Alors que, contre toute attente, les préjugés reculent en France, discours politiques, médias de la sphère Bolloré et réseaux sociaux continuent à véhiculer stéréotypes et idées fausses.

«Avec la propagation instantanée autorisée par les réseaux sociaux, le moindre micro-événement prend des proportions incontrôlables. Dans ce contexte, les mots ont des effets encore plus délétères», selon Nonna Mayer. (Jacques Julien/Getty Images)
Publié le 22/09/2025 à 19h34

Culture, éducation, justice, information, sciences… Syndeac, le syndicat national des entreprises artistiques et culturelles, organise en 2025 une série de débats pour souligner le rôle et l’importance des services publics dans la société. Une série d’événements dont Libération est partenaire. Prochain débat, «Le pouvoir des mots», le 24 septembre à Sault.

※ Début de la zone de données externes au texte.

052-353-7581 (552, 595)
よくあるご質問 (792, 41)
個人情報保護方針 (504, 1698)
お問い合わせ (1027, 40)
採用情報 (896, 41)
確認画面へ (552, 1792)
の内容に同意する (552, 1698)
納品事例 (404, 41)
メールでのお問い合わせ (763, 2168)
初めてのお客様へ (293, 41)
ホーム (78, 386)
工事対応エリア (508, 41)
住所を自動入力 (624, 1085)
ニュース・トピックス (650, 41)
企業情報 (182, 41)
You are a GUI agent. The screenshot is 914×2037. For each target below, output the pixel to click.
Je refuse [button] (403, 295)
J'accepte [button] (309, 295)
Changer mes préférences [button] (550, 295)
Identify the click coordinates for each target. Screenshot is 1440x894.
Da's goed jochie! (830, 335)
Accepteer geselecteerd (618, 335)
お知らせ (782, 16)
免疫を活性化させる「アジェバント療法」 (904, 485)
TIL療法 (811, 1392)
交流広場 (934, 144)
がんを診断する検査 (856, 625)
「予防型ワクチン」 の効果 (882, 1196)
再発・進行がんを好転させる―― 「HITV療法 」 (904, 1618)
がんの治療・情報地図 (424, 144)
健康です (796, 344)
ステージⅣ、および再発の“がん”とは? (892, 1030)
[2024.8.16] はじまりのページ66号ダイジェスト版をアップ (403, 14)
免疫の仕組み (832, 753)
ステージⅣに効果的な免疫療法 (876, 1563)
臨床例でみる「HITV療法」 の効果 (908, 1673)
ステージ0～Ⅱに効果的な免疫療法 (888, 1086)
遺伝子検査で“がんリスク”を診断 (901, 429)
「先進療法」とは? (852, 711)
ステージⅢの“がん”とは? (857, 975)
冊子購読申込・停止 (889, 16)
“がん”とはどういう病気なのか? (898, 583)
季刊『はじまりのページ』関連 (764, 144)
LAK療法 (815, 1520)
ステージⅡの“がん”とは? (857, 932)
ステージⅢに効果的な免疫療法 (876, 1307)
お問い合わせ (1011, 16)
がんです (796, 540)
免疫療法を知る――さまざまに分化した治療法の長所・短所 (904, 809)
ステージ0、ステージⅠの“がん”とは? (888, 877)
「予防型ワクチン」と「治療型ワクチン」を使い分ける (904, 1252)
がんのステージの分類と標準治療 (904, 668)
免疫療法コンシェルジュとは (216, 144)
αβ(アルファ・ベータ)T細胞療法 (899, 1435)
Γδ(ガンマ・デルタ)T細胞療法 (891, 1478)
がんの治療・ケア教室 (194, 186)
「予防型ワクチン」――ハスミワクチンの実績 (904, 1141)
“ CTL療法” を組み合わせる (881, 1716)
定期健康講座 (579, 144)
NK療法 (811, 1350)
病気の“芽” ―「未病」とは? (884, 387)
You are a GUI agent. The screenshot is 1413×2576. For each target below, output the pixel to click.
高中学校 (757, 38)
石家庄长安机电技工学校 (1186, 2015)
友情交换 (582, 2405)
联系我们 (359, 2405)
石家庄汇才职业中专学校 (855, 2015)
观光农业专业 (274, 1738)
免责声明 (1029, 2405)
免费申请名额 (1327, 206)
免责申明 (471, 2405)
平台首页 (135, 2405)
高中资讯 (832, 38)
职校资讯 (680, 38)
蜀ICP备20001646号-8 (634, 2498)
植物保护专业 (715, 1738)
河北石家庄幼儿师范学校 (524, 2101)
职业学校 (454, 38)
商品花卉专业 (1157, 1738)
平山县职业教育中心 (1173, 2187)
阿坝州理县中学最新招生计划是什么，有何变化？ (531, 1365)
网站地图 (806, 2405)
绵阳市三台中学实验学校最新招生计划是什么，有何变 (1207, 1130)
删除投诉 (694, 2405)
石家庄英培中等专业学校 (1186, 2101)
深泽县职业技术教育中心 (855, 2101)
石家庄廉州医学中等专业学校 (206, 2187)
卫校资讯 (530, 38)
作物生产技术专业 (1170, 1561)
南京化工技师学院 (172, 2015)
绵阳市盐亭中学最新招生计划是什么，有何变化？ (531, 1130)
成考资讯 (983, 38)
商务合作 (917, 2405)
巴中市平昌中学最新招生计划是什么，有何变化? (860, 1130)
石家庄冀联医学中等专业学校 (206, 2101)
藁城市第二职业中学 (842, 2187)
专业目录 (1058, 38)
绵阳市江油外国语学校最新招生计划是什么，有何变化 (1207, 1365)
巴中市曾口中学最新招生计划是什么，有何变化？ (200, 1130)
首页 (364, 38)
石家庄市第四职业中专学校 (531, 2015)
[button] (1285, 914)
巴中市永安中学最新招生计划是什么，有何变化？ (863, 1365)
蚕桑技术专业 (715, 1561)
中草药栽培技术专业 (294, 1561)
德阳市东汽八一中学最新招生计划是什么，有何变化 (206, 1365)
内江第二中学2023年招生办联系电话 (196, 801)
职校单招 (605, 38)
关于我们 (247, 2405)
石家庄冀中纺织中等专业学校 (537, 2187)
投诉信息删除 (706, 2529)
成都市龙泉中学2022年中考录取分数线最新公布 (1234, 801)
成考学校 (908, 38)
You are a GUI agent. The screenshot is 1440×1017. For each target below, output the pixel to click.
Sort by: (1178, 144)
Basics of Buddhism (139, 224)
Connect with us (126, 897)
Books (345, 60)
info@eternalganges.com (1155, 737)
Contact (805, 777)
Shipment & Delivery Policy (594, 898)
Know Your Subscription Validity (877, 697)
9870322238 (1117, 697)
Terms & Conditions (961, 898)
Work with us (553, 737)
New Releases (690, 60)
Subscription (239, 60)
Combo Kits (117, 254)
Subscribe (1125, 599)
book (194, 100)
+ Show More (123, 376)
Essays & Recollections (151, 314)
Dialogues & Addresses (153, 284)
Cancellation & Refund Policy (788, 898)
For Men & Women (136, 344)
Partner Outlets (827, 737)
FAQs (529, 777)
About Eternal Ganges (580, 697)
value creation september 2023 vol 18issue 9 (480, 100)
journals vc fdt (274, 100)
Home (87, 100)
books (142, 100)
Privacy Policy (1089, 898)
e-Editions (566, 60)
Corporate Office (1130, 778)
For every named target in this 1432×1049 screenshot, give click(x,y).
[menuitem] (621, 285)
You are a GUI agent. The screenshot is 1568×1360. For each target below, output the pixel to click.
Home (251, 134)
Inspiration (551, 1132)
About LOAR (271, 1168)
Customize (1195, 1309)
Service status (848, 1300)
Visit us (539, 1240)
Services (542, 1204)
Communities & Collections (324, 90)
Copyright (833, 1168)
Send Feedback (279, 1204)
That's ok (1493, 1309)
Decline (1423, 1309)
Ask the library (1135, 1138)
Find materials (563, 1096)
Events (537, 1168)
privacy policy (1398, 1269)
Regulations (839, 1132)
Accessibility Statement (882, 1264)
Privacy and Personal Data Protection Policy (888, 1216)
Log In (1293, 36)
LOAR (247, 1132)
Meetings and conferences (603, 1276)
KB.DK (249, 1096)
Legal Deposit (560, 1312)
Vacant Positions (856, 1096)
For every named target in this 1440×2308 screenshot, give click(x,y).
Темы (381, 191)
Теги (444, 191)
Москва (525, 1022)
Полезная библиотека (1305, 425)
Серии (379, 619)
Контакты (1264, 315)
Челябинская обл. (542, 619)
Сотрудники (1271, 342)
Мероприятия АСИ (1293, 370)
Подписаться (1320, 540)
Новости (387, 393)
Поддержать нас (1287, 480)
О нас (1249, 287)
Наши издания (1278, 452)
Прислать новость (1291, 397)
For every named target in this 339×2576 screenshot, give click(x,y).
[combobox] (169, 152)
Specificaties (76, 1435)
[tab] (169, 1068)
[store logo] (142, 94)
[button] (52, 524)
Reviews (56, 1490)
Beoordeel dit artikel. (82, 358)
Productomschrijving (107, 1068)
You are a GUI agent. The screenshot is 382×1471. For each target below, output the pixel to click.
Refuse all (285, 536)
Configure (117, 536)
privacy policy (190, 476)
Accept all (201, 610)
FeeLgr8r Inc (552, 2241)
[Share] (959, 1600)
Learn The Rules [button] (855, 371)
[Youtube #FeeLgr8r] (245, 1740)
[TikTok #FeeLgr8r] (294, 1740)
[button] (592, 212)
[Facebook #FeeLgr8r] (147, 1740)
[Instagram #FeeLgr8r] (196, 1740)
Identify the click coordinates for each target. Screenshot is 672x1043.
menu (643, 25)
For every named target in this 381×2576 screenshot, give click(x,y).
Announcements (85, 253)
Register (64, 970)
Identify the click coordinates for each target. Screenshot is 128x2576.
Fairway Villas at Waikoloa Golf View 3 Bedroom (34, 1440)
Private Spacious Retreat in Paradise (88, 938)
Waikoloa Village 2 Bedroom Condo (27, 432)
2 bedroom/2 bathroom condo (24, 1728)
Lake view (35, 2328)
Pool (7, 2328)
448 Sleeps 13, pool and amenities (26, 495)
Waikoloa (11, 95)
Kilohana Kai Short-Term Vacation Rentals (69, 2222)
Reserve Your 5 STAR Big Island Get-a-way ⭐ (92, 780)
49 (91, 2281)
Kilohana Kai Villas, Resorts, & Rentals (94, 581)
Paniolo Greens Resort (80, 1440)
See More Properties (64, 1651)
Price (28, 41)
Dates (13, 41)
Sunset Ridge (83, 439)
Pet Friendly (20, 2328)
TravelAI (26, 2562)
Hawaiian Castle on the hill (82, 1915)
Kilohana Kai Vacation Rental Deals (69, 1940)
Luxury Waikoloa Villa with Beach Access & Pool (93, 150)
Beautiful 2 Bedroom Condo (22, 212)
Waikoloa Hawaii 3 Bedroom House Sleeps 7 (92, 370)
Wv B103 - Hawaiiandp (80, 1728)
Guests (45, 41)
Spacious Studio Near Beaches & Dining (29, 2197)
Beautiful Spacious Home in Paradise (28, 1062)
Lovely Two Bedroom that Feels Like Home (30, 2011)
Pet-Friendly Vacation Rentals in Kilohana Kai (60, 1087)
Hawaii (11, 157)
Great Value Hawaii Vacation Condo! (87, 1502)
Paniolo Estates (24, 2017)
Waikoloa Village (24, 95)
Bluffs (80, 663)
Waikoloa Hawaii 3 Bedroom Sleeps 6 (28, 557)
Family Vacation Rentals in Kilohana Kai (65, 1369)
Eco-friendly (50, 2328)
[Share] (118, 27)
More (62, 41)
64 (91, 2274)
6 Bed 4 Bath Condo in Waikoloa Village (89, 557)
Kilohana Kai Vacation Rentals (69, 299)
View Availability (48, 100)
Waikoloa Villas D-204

A quoi les mots sont-ils associés comme idées ? Quelles images nous viennent à l’esprit quand nous parlons des autres ? Le rapport annuel sur la lutte contre le racisme, l’antisémitisme et la xénophobie mené par la Commission nationale consultative des droits de l’homme (CNCDH) permet de mesurer l’évolution des préjugés. Depuis 1990, il s’appuie sur un baromètre visant à évaluer la tolérance des Français vis-à-vis des minorités. Membre de cette commission, Nonna Mayer est formelle : en 35 ans, les préjugés ont reculé. «Leur origine est souvent nichée dans notre inconscient, en fonction de notre expérience vécue, de notre éducation, explique la chercheuse en science politique et directrice de recherches au CNRS. Le renouvellement générationnel, avec des jeunes en moyenne plus instruits que leurs aînés, mène donc à plus de tolérance envers la diversité.»

Le constat peut surprendre, compte tenu des récentes percées électorales du Rassemblement national, dont le programme a précisément placé les préjugés, notamment contre l’islam, au cœur du débat politique. «Ce paradoxe démontre combien la société française ne correspond pas au corps électoral, reprend l’universitaire. Globalement, les électeurs français sont plus âgés, moins tolérants, et moins issus de la diversité.» Cette droitisation tous azimuts toucherait donc finalement moins la société dans son ensemble que les élites politiques.

Ces distinctions essentielles reposent sur le travail des sciences sociales, qui se penchent précisément sur ces réalités que tout le monde croit connaître, et tentent de les préciser en déjouant les attendus et les stéréotypes. «Notre langage n’est pas celui de la vie de tous les jours : nous travaillons sur la base de concepts, en essayant d’établir les définitions les plus rigoureuses possibles et en les confrontant sans cesse aux faits.»

En 2022, dans Les mots qui fâchent. Contre le maccarthysme intellectuel (Ed. de l’Aube) Nonna Mayer tentait, aux côtés d’une trentaine de confrères et consœurs, de rappeler cette importance de la raison et de l’argumentation. «A différents niveaux, nous avons tous subi des attaques personnelles et des accusations de «wokisme», sorte de moulin de Don Quichotte agité pour délégitimer les travaux portant sur le genre, la «race» ou les préjugés envers les musulmans, détaille-t-elle. Il est d’autant plus décevant de constater que ces attaques sont parfois relayées jusqu’au sommet de l’Etat, certains ministres n’hésitant pas à utiliser à notre égard des termes comme «islamogauchisme», pourtant dénués de tout fondement scientifique.»

Relayés sur les réseaux sociaux, ces assauts contre des intellectuels polarisent un peu plus la société française. «Avec la propagation instantanée autorisée par ces outils, le moindre micro-événement prend des proportions incontrôlables, poursuit-elle. Dans ce contexte, les mots ont des effets encore plus délétères.» La spécialiste plaide pour un réapprentissage des termes, qui ne devraient pas être utilisés sans une pleine conscience de leur sens. Une étape essentielle vers cet idéal de tolérance, indicateur d’une démocratie en bonne santé.